Task prompt
Because the lines must stay identical, write out the data without changing anything.

Excerpts from a dataset
──────

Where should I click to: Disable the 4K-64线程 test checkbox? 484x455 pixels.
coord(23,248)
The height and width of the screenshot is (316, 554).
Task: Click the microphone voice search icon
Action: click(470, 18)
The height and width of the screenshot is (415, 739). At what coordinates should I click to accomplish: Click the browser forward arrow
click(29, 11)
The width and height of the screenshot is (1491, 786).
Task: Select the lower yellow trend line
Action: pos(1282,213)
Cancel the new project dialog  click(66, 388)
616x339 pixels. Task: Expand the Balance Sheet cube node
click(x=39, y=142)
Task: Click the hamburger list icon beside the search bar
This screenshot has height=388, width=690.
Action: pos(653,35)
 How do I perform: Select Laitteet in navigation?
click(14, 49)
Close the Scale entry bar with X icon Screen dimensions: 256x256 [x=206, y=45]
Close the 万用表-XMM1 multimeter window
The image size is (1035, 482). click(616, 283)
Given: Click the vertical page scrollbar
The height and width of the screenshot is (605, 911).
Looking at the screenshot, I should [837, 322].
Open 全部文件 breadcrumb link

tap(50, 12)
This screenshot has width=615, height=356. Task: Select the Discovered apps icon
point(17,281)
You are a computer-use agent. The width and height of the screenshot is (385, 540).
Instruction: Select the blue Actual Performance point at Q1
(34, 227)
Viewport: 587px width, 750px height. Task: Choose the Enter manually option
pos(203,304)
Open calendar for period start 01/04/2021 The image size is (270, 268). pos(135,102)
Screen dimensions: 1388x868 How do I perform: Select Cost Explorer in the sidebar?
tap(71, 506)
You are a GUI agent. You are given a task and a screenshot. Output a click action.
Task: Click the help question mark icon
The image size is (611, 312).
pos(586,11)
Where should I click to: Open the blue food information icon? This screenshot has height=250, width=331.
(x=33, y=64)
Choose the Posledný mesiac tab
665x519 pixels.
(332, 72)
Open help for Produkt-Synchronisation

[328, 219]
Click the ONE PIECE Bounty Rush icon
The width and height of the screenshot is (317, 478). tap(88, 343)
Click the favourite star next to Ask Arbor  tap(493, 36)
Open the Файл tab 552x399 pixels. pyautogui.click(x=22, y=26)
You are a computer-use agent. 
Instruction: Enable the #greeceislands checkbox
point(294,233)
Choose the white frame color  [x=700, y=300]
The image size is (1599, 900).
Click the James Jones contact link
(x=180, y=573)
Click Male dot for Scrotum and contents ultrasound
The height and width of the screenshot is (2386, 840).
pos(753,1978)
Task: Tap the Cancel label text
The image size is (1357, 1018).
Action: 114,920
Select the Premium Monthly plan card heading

──────

Result of the task
Where should I click to: Disable the 4K-64线程 test checkbox? 484x455 pixels.
coord(23,248)
The height and width of the screenshot is (316, 554).
Task: Click the microphone voice search icon
Action: click(470, 18)
The height and width of the screenshot is (415, 739). At what coordinates should I click to accomplish: Click the browser forward arrow
click(29, 11)
The width and height of the screenshot is (1491, 786).
Task: Select the lower yellow trend line
Action: pos(1282,213)
Cancel the new project dialog  click(66, 388)
616x339 pixels. Task: Expand the Balance Sheet cube node
click(x=39, y=142)
Task: Click the hamburger list icon beside the search bar
This screenshot has height=388, width=690.
Action: pos(653,35)
 How do I perform: Select Laitteet in navigation?
click(14, 49)
Close the Scale entry bar with X icon Screen dimensions: 256x256 [x=206, y=45]
Close the 万用表-XMM1 multimeter window
The image size is (1035, 482). click(616, 283)
Given: Click the vertical page scrollbar
The height and width of the screenshot is (605, 911).
Looking at the screenshot, I should [837, 322].
Open 全部文件 breadcrumb link

tap(50, 12)
This screenshot has width=615, height=356. Task: Select the Discovered apps icon
point(17,281)
You are a computer-use agent. The width and height of the screenshot is (385, 540).
Instruction: Select the blue Actual Performance point at Q1
(34, 227)
Viewport: 587px width, 750px height. Task: Choose the Enter manually option
pos(203,304)
Open calendar for period start 01/04/2021 The image size is (270, 268). pos(135,102)
Screen dimensions: 1388x868 How do I perform: Select Cost Explorer in the sidebar?
tap(71, 506)
You are a GUI agent. You are given a task and a screenshot. Output a click action.
Task: Click the help question mark icon
The image size is (611, 312).
pos(586,11)
Where should I click to: Open the blue food information icon? This screenshot has height=250, width=331.
(x=33, y=64)
Choose the Posledný mesiac tab
665x519 pixels.
(332, 72)
Open help for Produkt-Synchronisation

[328, 219]
Click the ONE PIECE Bounty Rush icon
The width and height of the screenshot is (317, 478). tap(88, 343)
Click the favourite star next to Ask Arbor  tap(493, 36)
Open the Файл tab 552x399 pixels. pyautogui.click(x=22, y=26)
You are a computer-use agent. 
Instruction: Enable the #greeceislands checkbox
point(294,233)
Choose the white frame color  [x=700, y=300]
The image size is (1599, 900).
Click the James Jones contact link
(x=180, y=573)
Click Male dot for Scrotum and contents ultrasound
The height and width of the screenshot is (2386, 840).
pos(753,1978)
Task: Tap the Cancel label text
The image size is (1357, 1018).
Action: 114,920
Select the Premium Monthly plan card heading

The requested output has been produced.